#### [Task description]
The expected reply is all of the data, returned exactly.

#### [Saved entries]
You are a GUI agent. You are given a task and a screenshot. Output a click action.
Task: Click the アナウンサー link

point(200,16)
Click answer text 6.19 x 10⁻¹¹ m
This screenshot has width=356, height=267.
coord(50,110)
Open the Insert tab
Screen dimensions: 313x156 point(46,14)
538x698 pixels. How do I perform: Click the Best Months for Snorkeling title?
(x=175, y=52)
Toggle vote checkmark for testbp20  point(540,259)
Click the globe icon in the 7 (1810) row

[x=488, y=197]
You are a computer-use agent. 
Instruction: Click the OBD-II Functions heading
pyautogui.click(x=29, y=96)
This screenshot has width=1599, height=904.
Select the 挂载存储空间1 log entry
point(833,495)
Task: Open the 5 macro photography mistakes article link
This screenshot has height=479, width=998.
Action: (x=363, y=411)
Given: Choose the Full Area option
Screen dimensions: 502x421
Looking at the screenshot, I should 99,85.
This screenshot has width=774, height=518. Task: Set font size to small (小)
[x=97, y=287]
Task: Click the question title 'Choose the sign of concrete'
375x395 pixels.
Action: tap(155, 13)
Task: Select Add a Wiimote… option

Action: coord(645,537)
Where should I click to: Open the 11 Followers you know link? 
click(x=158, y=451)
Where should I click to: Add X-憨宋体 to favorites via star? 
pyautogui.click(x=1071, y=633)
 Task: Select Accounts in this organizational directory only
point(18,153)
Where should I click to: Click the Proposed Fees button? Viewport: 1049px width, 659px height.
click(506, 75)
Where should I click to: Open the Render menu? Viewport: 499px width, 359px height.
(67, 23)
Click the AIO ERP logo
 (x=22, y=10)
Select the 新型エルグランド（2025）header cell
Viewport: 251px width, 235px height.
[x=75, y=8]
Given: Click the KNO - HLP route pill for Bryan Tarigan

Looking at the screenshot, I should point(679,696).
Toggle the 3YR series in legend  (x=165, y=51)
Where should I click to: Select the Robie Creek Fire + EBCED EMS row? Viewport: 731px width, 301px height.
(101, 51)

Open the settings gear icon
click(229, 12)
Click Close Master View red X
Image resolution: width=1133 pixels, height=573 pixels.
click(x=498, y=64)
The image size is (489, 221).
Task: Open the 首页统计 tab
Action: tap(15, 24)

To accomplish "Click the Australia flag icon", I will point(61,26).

#### [Solution for this problem]
You are a GUI agent. You are given a task and a screenshot. Output a click action.
Task: Click the アナウンサー link

point(200,16)
Click answer text 6.19 x 10⁻¹¹ m
This screenshot has width=356, height=267.
coord(50,110)
Open the Insert tab
Screen dimensions: 313x156 point(46,14)
538x698 pixels. How do I perform: Click the Best Months for Snorkeling title?
(x=175, y=52)
Toggle vote checkmark for testbp20  point(540,259)
Click the globe icon in the 7 (1810) row

[x=488, y=197]
You are a computer-use agent. 
Instruction: Click the OBD-II Functions heading
pyautogui.click(x=29, y=96)
This screenshot has width=1599, height=904.
Select the 挂载存储空间1 log entry
point(833,495)
Task: Open the 5 macro photography mistakes article link
This screenshot has height=479, width=998.
Action: (x=363, y=411)
Given: Choose the Full Area option
Screen dimensions: 502x421
Looking at the screenshot, I should 99,85.
This screenshot has width=774, height=518. Task: Set font size to small (小)
[x=97, y=287]
Task: Click the question title 'Choose the sign of concrete'
375x395 pixels.
Action: tap(155, 13)
Task: Select Add a Wiimote… option

Action: coord(645,537)
Where should I click to: Open the 11 Followers you know link? 
click(x=158, y=451)
Where should I click to: Add X-憨宋体 to favorites via star? 
pyautogui.click(x=1071, y=633)
 Task: Select Accounts in this organizational directory only
point(18,153)
Where should I click to: Click the Proposed Fees button? Viewport: 1049px width, 659px height.
click(506, 75)
Where should I click to: Open the Render menu? Viewport: 499px width, 359px height.
(67, 23)
Click the AIO ERP logo
 (x=22, y=10)
Select the 新型エルグランド（2025）header cell
Viewport: 251px width, 235px height.
[x=75, y=8]
Given: Click the KNO - HLP route pill for Bryan Tarigan

Looking at the screenshot, I should point(679,696).
Toggle the 3YR series in legend  (x=165, y=51)
Where should I click to: Select the Robie Creek Fire + EBCED EMS row? Viewport: 731px width, 301px height.
(101, 51)

Open the settings gear icon
click(229, 12)
Click Close Master View red X
Image resolution: width=1133 pixels, height=573 pixels.
click(x=498, y=64)
The image size is (489, 221).
Task: Open the 首页统计 tab
Action: tap(15, 24)

To accomplish "Click the Australia flag icon", I will point(61,26).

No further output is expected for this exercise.